Read the lines below and count those that have the word "chart". Respond with the number only.

↓↓↓

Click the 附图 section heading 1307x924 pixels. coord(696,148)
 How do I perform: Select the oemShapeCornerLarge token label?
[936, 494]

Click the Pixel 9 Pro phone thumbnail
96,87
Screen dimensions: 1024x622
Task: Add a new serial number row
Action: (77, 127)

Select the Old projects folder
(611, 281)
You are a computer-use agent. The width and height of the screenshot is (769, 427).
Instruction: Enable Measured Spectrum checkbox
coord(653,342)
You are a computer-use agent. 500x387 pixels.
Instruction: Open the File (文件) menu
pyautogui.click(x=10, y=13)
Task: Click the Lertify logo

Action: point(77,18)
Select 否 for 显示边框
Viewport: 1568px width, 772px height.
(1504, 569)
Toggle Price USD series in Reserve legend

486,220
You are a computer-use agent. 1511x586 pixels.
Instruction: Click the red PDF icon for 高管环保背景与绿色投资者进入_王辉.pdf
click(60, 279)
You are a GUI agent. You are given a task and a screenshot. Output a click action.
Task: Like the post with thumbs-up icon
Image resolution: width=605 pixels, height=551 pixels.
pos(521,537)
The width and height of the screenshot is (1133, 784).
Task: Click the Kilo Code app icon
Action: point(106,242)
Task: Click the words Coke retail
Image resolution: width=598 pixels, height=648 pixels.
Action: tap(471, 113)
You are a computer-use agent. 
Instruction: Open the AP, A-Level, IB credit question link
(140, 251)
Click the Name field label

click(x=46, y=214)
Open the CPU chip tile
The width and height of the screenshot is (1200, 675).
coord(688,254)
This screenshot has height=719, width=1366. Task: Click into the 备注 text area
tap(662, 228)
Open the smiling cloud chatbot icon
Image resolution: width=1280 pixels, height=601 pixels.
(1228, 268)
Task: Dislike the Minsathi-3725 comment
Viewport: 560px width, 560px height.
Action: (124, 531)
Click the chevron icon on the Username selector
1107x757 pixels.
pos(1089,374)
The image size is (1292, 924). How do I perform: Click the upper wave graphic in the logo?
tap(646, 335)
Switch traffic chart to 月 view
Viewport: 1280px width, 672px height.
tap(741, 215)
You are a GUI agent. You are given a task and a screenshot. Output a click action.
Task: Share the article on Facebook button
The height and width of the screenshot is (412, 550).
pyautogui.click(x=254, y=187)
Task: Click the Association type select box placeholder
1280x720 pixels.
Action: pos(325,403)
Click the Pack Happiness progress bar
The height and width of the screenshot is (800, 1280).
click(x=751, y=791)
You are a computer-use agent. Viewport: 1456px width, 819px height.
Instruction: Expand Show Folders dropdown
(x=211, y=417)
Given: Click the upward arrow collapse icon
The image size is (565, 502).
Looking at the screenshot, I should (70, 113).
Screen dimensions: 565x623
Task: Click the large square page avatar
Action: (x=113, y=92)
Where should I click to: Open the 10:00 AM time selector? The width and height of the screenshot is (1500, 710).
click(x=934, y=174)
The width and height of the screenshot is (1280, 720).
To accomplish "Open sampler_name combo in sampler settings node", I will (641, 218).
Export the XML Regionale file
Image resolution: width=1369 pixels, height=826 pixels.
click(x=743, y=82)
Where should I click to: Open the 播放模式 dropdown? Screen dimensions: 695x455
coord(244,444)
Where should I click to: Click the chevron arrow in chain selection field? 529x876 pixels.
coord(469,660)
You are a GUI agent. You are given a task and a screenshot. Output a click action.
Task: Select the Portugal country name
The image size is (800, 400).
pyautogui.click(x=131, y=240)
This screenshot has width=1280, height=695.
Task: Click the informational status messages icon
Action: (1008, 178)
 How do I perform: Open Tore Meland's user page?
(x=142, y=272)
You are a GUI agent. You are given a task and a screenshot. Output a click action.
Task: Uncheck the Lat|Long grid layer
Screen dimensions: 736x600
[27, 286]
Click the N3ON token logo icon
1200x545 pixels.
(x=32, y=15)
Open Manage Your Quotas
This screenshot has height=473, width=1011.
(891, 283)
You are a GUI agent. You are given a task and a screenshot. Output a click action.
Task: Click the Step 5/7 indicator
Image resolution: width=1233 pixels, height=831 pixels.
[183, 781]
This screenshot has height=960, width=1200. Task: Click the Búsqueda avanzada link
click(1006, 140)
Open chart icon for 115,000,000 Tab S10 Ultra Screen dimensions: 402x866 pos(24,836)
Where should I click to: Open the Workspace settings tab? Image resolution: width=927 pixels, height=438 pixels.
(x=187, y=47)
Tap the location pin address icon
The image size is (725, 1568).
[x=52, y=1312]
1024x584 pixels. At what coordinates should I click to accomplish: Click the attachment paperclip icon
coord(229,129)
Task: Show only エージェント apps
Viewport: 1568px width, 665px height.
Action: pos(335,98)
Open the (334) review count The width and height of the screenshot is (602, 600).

↑↑↑

Answer to this task: 2